(Supplied data)

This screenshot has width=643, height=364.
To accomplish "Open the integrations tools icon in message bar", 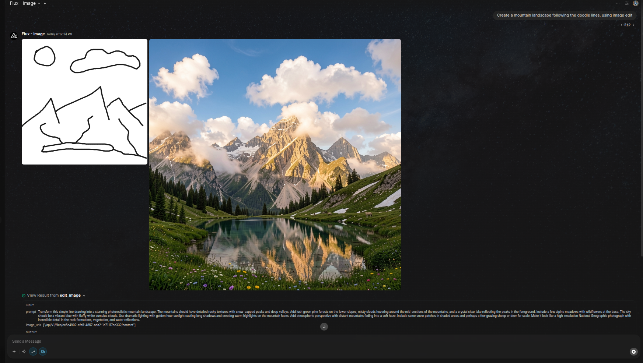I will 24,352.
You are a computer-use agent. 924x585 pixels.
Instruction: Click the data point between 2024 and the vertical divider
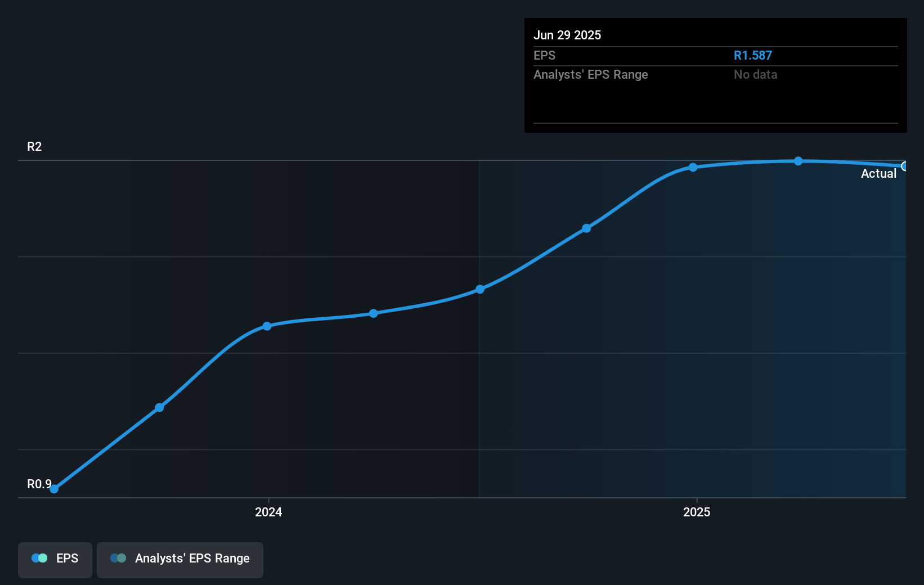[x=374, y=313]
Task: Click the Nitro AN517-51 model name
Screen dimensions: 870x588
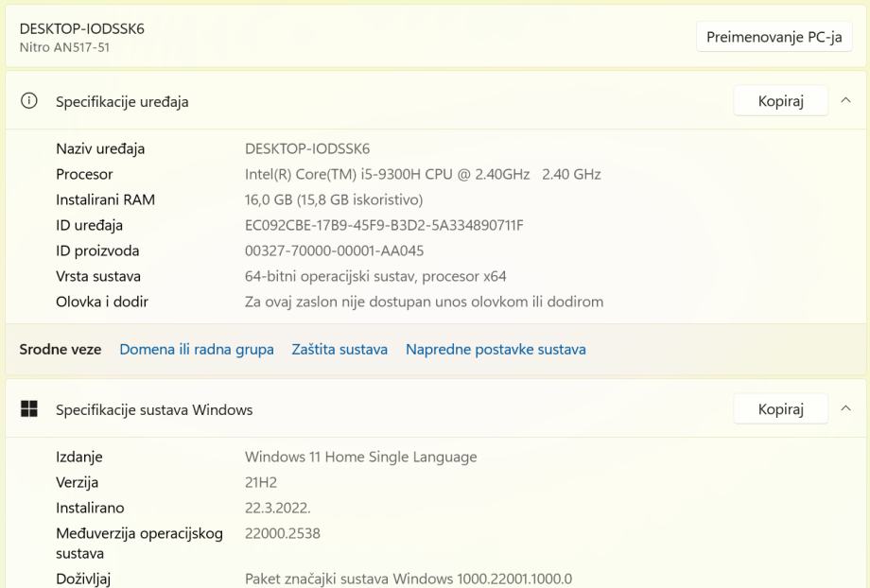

(End Supplied data)
(Supplied data)

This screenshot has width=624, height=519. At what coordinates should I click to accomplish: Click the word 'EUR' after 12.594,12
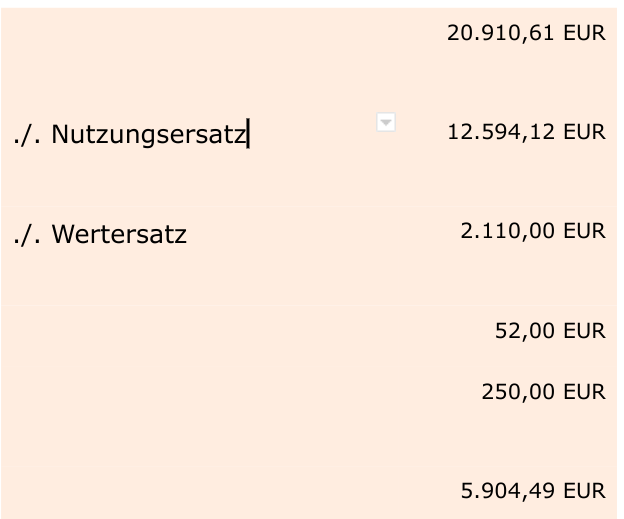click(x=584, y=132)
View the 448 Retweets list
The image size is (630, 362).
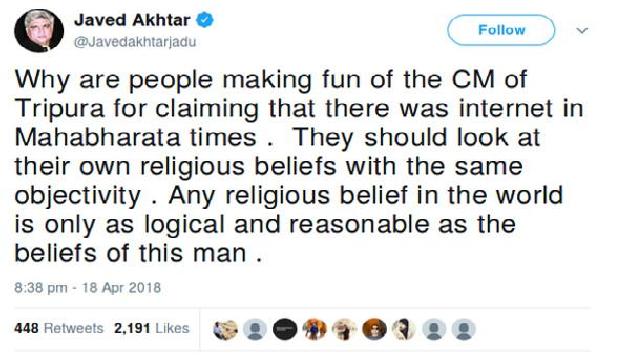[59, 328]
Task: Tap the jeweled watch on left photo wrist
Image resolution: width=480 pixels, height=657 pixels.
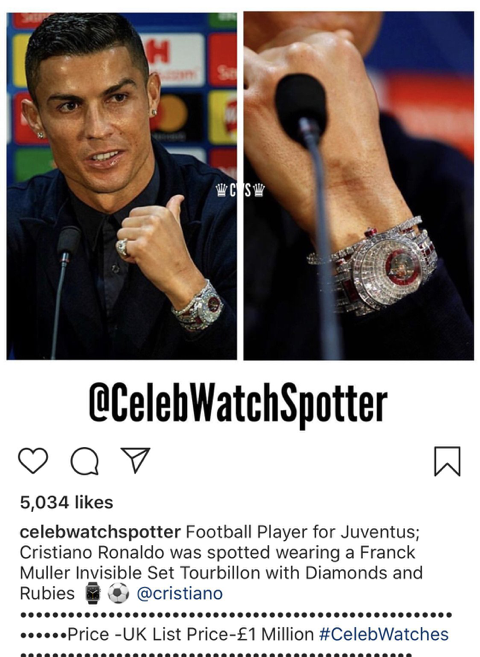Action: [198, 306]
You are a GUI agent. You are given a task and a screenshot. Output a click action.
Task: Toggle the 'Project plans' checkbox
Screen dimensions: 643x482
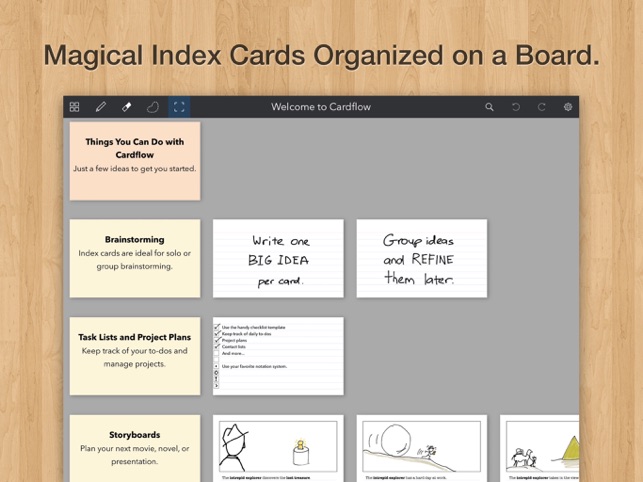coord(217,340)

(End Supplied data)

Exercise goal
Select the lines in this material that hold the word "agent", leaving none out.

Exercise result
You are a computer-use agent. 924x585 pixels.
You are a GUI agent. You are given a task and a screenshot. Output a click action.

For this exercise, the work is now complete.